After many years, a draft resolution from the planning department for the redesign is now available. This provides for the district sports facility, among other things, a triple gymnasium, a school swimming pool and two football pitches, one of which has stands. The tennis club’s facilities will be retained and will be modernized. The entrance building to the old Siemens sports park, which was recently listed, will also remain standing and will become a kiosk. Another goal of the development is to integrate the valuable tree population in the best possible way.
The reason why it took so long to develop this concept is, among other things, that numerous departments in the city administration are involved: the Department for Education and Sport (RBS), which will operate the district sports facility in the future and therefore act as the developer, and the construction department , which is responsible for the park, as well as the municipal department, which negotiates the leasehold agreement with the tennis club, and the Department for Climate and Environmental Protection (RKU) because of the planned landscape park. It can still be assumed that there will be “an extensive need for coordination,” according to the template.
The planning department, which is responsible for development plans, is now in charge. In the submission, city planning officer Elisabeth Merk also explains why it is necessary to initiate a process that will last several years for a new development plan for a new sports facility where there has been a sports facility for decades.

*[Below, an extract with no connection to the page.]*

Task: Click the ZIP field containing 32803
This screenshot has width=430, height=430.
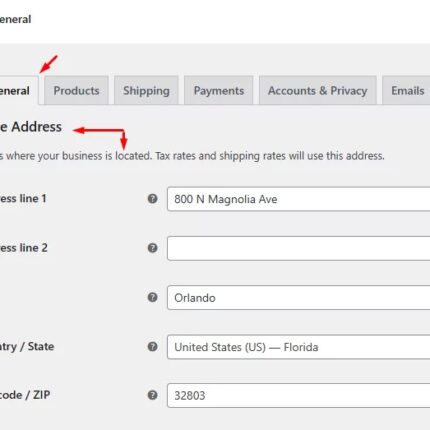Action: pyautogui.click(x=299, y=396)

The new buildings for the district sports facility are “not compatible with (…) a landscape protection ordinance” that currently applies to the area. Merk also writes that the scope of the large landscape park must be changed. Ultimately, it is the building and planning law that is now forcing the city to make major and costly efforts – which in turn conflicts with the budgetary austerity constraints.
A geothermal plant could also be built in the southwest
The planning department calculates costs of 300,000 euros for the entire process, spread over the years 2025 to 2028. However, the first tranche of 20,000 euros did not make it into the key data decision for the 2025 budget. That’s why Merk now wants to distribute the planning costs across the budgets from 2026 to 2028. And the major investments would only come afterwards anyway. At the beginning of September, Mayor Dieter Reiter (SPD) estimated the construction of the district sports facility at 35 to 40 million euros. It remains to be seen whether this money will be available towards the end of the decade.
And there is another imponderable: the municipal utilities, the planning department and the RKU are currently examining possible locations for new geothermal plants in the southwest of Munich. This is needed so that the city can move closer to its goal of making the district heating supply CO₂-free.
A possible location is the former Siemens sports facility and its immediate surroundings. However, all departments involved agree that a geothermal system is not compatible with the planned park and sports facility. Merk also explains that a geothermal system could even make the designation of the landscape protection area “legally vulnerable”. The city is facing the next fundamental debate about what is the right use for its limited space.